Like cinematic dynamite, City of God lights a fuse under its squalid Brazilian ghetto, and we're a captive audience to its violent explosion.
Like cinematic dynamite, City of God lights a fuse under its squalid Brazilian ghetto, and we're a captive audience to its violent explosion. The titular favela is home to a seething army of impoverished children who grow, over the film's ambitious 20-year timeframe, into cutthroat killers, drug lords, and feral survivors. In the vortex of this maelstrom is L'il Z (Leandro Firmino da Hora--like most of the cast, a nonprofessional actor), self-appointed king of the dealers, determined to eliminate all competition at the expense of his corrupted soul.
With enough visual vitality and provocative substance to spark heated debate (and box-office gold) in Brazil, codirectors Fernando Meirelles and Katia Lund tackle their subject head on, creating a portrait of youthful anarchy so appalling--and so authentically immediate--that City of God prompted reforms in socioeconomic policy. It's a bracing feat of stylistic audacity, borrowing from a dozen other films to form its own unique identity. You'll flinch, but you can't look away. --Jeff Shannon -- Amazon.com
Our Take ~- The movie did an effective job of showing how crime and drugs go hand in hand. There is a very realistic progression of crime and drug use in the movie. It starts out with small robberies and getting high. Then, to a bigger and better robbery scheme, that goes terribly wrong. This changes the course of all their lives.

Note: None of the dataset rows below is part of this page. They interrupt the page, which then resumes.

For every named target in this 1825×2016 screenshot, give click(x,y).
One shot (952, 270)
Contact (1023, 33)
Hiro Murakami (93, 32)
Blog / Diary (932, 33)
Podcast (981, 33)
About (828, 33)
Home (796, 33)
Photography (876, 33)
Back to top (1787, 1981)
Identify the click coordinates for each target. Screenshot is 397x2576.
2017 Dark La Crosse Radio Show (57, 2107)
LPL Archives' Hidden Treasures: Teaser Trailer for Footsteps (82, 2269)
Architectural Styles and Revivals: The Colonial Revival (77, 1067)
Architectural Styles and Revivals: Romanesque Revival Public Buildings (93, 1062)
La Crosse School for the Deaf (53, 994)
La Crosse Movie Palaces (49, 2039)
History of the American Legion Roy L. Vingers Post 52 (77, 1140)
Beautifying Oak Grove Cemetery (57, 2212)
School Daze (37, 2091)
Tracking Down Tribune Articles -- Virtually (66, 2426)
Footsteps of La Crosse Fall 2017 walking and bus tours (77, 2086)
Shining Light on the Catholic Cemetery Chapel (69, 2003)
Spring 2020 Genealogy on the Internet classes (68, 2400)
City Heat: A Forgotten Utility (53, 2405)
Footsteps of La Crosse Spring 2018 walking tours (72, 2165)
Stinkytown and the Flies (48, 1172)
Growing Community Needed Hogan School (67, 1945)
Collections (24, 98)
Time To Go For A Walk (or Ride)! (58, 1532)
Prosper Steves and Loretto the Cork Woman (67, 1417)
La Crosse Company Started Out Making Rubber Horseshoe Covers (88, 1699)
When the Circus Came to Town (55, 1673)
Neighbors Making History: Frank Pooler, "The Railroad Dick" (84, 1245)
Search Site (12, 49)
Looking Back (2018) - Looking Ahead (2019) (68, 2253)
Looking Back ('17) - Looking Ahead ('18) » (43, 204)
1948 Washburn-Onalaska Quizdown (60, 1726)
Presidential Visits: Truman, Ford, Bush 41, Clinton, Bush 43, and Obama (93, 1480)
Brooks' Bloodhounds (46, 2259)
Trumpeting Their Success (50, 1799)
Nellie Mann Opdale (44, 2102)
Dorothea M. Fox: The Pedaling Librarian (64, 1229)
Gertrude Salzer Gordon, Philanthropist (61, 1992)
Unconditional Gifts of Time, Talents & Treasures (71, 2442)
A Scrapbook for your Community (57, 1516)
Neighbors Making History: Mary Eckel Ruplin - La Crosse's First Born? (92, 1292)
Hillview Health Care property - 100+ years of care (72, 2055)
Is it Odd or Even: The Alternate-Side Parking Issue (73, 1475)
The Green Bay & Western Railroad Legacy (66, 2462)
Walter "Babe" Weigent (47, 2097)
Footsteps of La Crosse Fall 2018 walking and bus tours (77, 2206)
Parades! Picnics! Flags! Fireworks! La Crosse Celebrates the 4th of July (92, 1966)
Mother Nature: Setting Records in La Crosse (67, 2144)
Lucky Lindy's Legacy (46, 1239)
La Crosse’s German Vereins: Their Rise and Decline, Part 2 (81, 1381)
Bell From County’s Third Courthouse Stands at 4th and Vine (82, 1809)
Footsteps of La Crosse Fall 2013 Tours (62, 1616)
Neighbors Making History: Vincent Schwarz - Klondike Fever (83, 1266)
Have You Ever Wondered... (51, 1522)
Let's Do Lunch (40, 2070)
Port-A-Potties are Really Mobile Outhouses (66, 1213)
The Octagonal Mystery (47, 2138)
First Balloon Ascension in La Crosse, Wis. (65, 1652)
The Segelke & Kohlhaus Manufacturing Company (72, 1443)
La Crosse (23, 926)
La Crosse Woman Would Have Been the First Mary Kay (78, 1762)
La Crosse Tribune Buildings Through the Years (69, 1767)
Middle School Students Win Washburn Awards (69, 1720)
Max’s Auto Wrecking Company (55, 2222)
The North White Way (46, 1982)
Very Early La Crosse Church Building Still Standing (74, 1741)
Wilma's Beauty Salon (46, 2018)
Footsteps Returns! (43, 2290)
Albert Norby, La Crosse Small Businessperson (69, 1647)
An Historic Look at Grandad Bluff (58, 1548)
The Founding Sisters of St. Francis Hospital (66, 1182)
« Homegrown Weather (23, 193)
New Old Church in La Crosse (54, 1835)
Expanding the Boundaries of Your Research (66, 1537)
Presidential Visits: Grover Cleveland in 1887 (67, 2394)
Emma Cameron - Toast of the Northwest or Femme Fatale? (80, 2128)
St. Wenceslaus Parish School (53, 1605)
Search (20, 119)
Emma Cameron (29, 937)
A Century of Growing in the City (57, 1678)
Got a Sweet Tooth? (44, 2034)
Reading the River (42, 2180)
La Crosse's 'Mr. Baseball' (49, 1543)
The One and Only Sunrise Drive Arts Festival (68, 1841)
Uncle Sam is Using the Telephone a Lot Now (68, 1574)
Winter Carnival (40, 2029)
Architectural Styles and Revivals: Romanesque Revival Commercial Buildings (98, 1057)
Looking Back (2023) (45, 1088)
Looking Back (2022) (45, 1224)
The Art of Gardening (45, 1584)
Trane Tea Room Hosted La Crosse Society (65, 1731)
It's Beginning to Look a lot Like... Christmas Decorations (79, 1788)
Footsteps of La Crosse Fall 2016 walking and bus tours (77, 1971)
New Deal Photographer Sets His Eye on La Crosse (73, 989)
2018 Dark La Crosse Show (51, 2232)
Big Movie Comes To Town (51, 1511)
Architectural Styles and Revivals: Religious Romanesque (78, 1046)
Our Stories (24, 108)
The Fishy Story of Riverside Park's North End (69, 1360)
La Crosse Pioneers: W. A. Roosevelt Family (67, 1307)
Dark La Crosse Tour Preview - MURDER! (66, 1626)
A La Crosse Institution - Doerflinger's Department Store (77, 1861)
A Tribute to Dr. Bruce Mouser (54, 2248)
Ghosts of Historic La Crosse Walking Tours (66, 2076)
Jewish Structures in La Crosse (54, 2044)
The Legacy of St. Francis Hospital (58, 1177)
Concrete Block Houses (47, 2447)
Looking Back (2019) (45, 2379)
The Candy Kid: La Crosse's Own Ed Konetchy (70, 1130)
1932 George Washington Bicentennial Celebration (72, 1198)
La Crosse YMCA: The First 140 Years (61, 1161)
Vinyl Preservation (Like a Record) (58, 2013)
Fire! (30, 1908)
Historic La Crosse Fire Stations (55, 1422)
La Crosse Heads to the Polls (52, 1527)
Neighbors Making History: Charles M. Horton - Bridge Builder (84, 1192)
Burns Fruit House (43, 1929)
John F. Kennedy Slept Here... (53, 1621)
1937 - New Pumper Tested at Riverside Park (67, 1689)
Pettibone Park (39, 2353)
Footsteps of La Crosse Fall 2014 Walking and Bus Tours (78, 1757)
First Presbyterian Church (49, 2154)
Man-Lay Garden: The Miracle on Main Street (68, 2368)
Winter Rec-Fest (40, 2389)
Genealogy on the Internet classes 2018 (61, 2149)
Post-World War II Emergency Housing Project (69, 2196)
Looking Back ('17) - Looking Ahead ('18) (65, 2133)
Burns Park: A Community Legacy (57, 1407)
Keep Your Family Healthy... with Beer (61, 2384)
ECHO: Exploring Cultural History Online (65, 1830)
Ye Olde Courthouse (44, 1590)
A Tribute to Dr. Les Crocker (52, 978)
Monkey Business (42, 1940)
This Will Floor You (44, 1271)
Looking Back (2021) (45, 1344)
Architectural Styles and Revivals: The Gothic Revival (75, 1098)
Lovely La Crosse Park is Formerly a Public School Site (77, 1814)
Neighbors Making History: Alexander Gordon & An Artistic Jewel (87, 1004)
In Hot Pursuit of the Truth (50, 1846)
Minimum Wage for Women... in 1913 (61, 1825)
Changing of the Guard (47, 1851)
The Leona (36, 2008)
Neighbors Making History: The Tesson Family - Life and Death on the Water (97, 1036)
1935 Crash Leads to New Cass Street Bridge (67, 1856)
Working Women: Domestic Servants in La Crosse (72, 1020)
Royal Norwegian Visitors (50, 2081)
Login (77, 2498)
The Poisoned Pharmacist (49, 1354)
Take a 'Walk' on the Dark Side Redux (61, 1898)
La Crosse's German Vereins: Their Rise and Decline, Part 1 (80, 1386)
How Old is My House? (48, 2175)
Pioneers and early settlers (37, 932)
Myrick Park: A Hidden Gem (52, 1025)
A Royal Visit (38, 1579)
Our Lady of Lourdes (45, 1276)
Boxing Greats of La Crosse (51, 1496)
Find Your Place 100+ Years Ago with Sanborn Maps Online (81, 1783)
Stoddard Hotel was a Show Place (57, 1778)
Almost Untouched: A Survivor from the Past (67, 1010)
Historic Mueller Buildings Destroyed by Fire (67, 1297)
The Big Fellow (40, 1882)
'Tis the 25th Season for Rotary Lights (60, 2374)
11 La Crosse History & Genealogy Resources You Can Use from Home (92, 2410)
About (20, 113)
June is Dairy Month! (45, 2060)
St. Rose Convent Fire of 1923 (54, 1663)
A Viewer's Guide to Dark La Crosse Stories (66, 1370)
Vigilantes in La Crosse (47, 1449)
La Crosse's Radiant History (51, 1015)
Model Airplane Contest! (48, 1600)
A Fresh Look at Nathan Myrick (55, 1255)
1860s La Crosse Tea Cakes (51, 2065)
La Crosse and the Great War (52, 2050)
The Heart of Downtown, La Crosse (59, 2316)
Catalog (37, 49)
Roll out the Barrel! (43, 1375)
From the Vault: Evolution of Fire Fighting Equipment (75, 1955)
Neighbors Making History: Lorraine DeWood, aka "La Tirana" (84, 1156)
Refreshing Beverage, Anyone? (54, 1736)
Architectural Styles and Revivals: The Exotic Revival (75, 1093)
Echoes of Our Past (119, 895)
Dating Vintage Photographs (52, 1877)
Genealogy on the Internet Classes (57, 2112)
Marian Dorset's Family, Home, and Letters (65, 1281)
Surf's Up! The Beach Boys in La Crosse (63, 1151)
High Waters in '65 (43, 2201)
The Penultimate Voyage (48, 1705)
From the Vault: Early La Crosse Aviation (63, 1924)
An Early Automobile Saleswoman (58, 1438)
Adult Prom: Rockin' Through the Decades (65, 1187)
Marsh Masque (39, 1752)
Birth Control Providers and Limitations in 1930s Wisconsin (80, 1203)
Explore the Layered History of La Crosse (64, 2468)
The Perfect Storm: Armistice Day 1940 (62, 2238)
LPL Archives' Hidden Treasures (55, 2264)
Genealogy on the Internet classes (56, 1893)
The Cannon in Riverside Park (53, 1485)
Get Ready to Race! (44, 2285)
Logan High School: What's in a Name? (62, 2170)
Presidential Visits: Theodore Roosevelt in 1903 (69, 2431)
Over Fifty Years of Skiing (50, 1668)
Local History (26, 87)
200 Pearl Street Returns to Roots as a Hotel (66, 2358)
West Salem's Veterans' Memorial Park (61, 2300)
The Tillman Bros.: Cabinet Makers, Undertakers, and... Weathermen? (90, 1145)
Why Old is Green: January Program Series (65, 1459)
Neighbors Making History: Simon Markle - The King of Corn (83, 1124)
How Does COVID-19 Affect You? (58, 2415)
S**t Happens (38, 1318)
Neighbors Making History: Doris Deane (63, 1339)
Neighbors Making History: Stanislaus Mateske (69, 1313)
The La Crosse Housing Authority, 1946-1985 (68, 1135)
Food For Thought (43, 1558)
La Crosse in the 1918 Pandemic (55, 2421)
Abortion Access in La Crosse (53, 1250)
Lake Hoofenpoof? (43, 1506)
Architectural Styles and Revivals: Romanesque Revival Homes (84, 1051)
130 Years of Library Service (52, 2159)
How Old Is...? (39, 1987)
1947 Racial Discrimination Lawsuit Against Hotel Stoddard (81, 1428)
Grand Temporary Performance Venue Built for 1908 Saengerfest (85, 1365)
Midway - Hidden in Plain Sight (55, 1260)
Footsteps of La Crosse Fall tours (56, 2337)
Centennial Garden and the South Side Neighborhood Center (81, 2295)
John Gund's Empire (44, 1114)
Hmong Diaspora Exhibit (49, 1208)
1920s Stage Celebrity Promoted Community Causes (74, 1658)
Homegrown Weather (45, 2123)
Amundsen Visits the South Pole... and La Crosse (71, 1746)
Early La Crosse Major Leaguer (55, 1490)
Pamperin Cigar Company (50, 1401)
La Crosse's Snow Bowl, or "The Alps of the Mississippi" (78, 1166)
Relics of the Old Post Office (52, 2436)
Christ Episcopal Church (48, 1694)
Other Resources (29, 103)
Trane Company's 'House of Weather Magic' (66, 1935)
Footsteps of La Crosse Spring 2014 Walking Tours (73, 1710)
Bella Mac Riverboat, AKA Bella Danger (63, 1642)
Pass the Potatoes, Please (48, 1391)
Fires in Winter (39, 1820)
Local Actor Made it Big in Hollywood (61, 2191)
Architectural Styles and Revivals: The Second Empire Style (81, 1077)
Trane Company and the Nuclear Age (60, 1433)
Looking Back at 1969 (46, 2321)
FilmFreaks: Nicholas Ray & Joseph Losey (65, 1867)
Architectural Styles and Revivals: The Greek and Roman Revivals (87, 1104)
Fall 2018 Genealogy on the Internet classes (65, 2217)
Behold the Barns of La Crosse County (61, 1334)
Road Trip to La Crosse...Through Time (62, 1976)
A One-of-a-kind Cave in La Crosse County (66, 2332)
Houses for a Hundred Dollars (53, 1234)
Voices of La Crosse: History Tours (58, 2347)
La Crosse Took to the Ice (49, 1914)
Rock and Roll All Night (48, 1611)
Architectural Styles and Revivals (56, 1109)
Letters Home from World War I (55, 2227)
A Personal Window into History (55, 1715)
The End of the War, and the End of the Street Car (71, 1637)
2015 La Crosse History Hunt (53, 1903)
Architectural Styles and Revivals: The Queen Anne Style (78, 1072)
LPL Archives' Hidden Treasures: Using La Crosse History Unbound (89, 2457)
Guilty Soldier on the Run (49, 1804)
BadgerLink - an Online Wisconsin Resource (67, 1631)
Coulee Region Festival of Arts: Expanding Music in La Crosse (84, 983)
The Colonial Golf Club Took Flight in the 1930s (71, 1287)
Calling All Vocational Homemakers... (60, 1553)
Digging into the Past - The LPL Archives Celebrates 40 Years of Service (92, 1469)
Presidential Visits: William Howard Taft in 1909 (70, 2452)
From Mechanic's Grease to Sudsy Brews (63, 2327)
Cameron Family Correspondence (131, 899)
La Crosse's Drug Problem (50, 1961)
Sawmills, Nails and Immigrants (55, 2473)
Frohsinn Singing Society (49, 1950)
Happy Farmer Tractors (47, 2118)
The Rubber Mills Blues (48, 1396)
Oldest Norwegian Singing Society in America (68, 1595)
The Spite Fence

The movie also does a good job of depicting the strong desire younger kids have to fit in and be accepted, and how easily this can lead to a life of drugs and crime. Once they realize it, they are in so deep that it's almost impossible to get out. Another realistic part of the movie is how the dealer can start out for the money. They don't want to live a life of poverty, but soon discover the powerlessness of the addict and the power they have over them.
Although I believe dealers are in it for the money, I also believe that after a period of time it can be more of a power trip. The dealer begins to feel invincible. The movie does a good job of portraying this other aspect of insanity involved in the drug world. This, then contributes to more deaths, more recruits and more drug gangs speeding across the nation. Due to this power trip, no matter how hard officials fight the drug lords, someone is always willing to step in and fill the void.
Finally, the movie shows that no matter how poor or how rough your circumstances are, there is always a way out. Addicts can sometimes feel hopeless and sorry for themselves, but it is ultimately the addicts' decision whether or not they want to continue in the insanity that is their life. How badly do they want to get out. Therefore, I think this was a realistic depiction of drug addiction and how it leads to crime, shame and pain for all who are close to the addict.
WARNING This movie contains violence, brief nudity and strong language.